Dolores Vees Establishes Scholarship to Assist First-Generation Students

December 04, 2017

HIGHLIGHTS

  • The scholarship will award annually to a first-generation student who is majoring in psychology or counseling and development at the graduate level. 
  • Vees, who retired as a counselor from the Rock Hill School District, now owns a private counseling practice in Rock Hill.

ROCK HILL, SOUTH CAROLINA – As a first-generation college student, Dolores Vees ’72 knows firsthand the importance of having invaluable support throughout college.

That is why she recently established the Dolores Vees Endowed Scholarship at Winthrop University. The scholarship will award annually to a first-generation student who is majoring in psychology or counseling and development at the graduate level. 

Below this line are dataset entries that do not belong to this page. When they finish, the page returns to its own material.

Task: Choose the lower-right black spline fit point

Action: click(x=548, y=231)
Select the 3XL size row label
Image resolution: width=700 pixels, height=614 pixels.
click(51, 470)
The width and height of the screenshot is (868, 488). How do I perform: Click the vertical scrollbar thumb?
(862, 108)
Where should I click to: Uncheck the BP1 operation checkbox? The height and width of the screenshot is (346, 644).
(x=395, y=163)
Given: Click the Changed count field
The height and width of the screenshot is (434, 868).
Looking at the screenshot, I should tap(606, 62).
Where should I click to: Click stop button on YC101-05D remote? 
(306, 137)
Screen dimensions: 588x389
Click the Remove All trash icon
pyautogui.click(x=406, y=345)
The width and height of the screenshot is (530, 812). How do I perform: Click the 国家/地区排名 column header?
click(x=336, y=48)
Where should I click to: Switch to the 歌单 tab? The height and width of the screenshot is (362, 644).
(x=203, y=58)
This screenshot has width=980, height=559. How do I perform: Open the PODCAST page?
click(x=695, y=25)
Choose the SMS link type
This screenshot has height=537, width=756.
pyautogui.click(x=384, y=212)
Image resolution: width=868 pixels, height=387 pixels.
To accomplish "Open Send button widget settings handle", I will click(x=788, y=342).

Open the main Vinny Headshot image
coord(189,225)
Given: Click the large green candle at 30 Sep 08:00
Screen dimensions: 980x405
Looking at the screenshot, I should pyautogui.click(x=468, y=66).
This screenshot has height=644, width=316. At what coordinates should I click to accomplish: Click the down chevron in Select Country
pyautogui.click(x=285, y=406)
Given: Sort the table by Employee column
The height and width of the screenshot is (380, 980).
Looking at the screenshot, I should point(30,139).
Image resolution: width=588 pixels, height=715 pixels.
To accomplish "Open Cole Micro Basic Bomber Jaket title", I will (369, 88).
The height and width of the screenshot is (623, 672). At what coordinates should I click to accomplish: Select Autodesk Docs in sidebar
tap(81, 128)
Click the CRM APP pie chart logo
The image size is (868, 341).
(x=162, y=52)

Vees, who retired as a counselor from the Rock Hill School District, now owns a private counseling practice in Rock Hill. “I’m committed to the counseling profession and I believe in the power of counselors to make a difference in someone’s life,” Vees said about establishing the scholarship. 

Vees said she was compelled to designate the scholarship for first-generation students after hearing representatives with the American Counseling Association talk about the importance of assisting first-generation college students. That notion was reinforced after reading U.S. Supreme Court Associate Justice Sonia Sotomayor’s book, “My Beloved World.” “Justice Sotomayor talked at length in her book about being a first-generation college student and the importance of mentors in her journey.”

The Atlanta, Georgia, native earned her undergraduate degree in psychology from Emory University and received her master’s degree in counseling from Winthrop. 

“I’ve always been drawn to students who had strong potential but just needed guidance and mentoring,” said Vees. “This scholarship will support students, who like I did, need a little extra boost of support.”